In welchen Bereichen sind israelische Start-ups führend?

Ob in den Bereichen Automotive, Luft- und Raumfahrt, High-Tech und Halbleiter, Agrartechnik, Cyber-Security, Wassertechnologie, CleanTech oder Finanztechnologie – Israels Ökosystem steht in vielen Sektoren an der Spitze der technologischen Entwicklung. 


Dabei stehen besonders die folgenden Sektoren im Fokus:


Gesundheits- und Biowissenschaften (Health and Life Sciences)

Ende der 1990er Jahre gab es in Israel mehr als 200 Life-Science-Unternehmen. Mit einem stetigen Wachstum in den letzten zehn Jahren mit jährlich etwa 80 neuen Unternehmen hat Israel Kreativität und Innovation in den Bereich eingeführt; heute gibt es über 1.500 aktive Unternehmen. Der größte Sektor sind medizinische Geräte und digitale Gesundheit mit über 70 Prozent der Unternehmen. Israelische Wissenschaftler und Ingenieure haben dabei Weltklasse-Innovationen wie digitale Bildgebung, medizinische Geräte, Telemedizin, Frühdiagnostik, intelligente chirurgische Geräte und vieles mehr entwickelt.


Automotive

Israel ist in jüngster Zeit in der Automobil- und Smart-Mobility-Branche aktiv geworden. Technologieunternehmen wie Mobileye oder Mobilitätsdienstleister wie Waze und Gett haben ihre Wurzeln in Israel und treiben das Wachstum in diesem Sektor in der Region voran. Historisch gesehen lieferten israelische Unternehmen konventionelle mechanische Teile an die Automobilwelt. Doch in jüngster Zeit hat die Digitalisierung der Mobilität neue Kompetenzen erfordert – wie die Objekterkennung und -verfolgung für fortschrittliche Fahrerassistenzsysteme sowie die Projektion des Mobilitätsverhaltens für gemeinsame Fahrdienste.

▶ Angezeigte Informationen

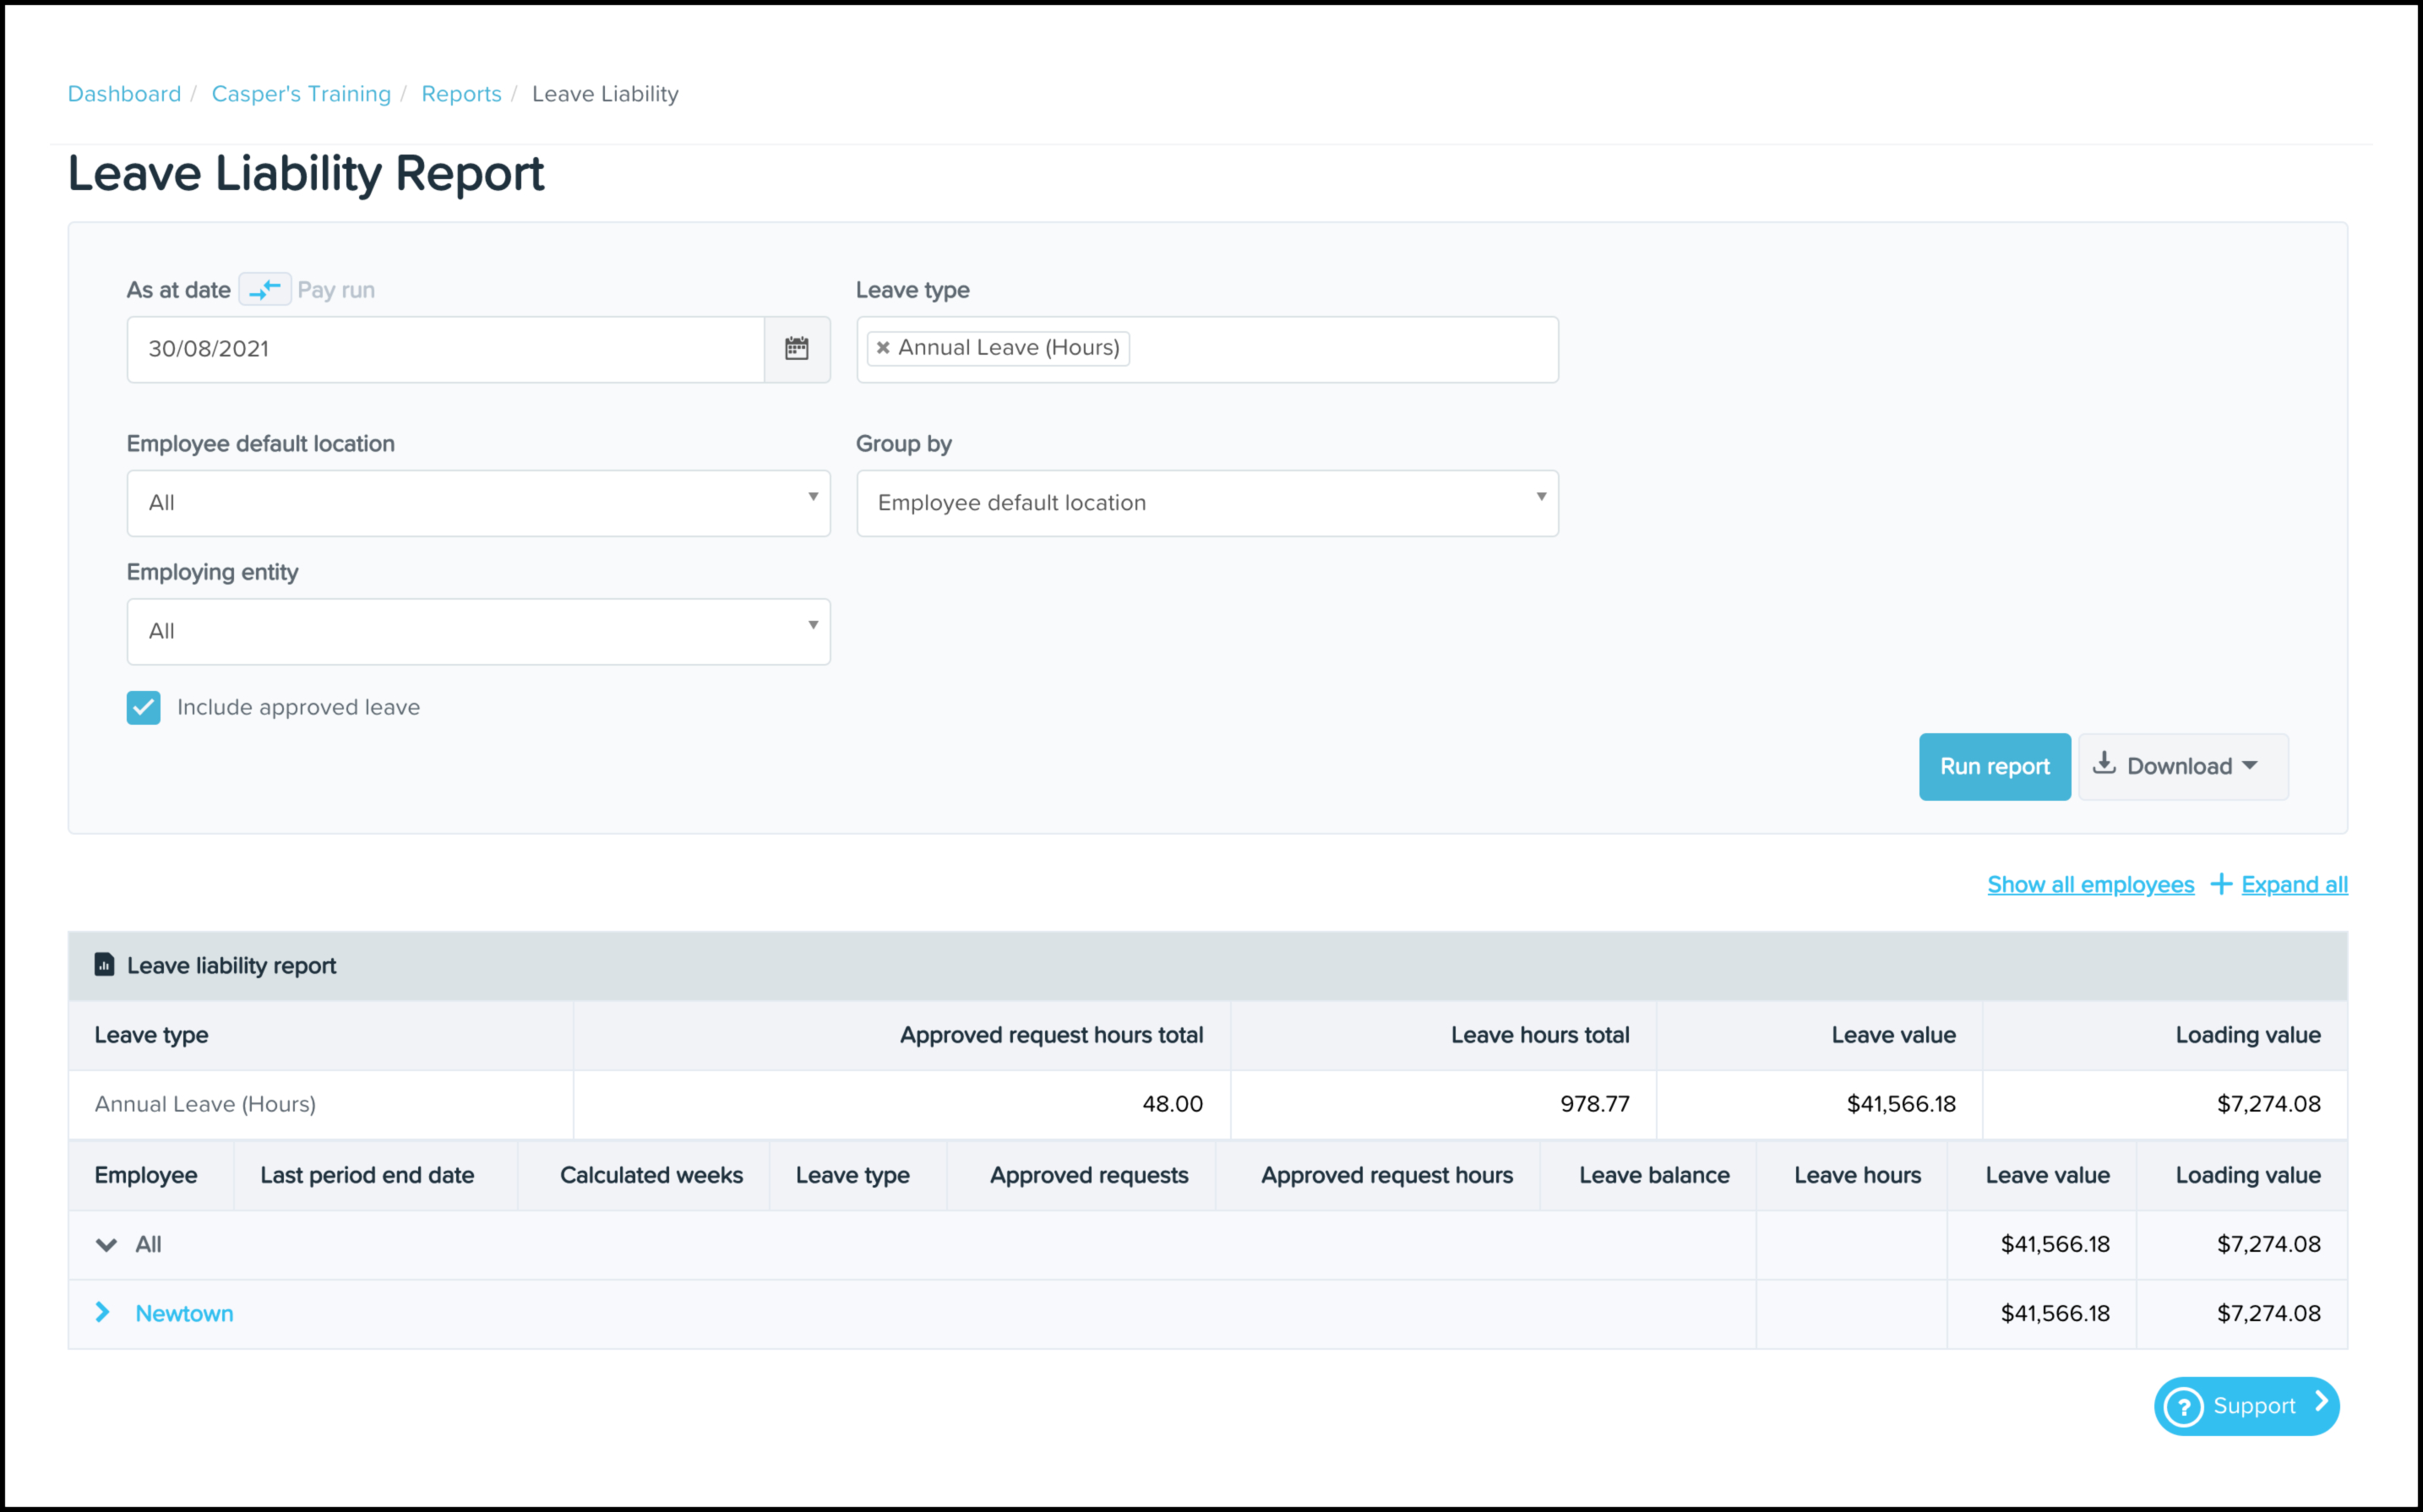Screen dimensions: 2423x1512
Task: Open the calendar date picker icon
Action: click(x=796, y=349)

▶ Arbeitsauftrag
Wie viele aktive Life-Science-Unternehmen gibt es laut dem Text über israelische Start-ups heute in Israel? Stütze dich dabei ausschließlich auf den Text.

▶ Schriftliche Antwort
Heute gibt es in Israel über 1.500 aktive Life-Science-Unternehmen.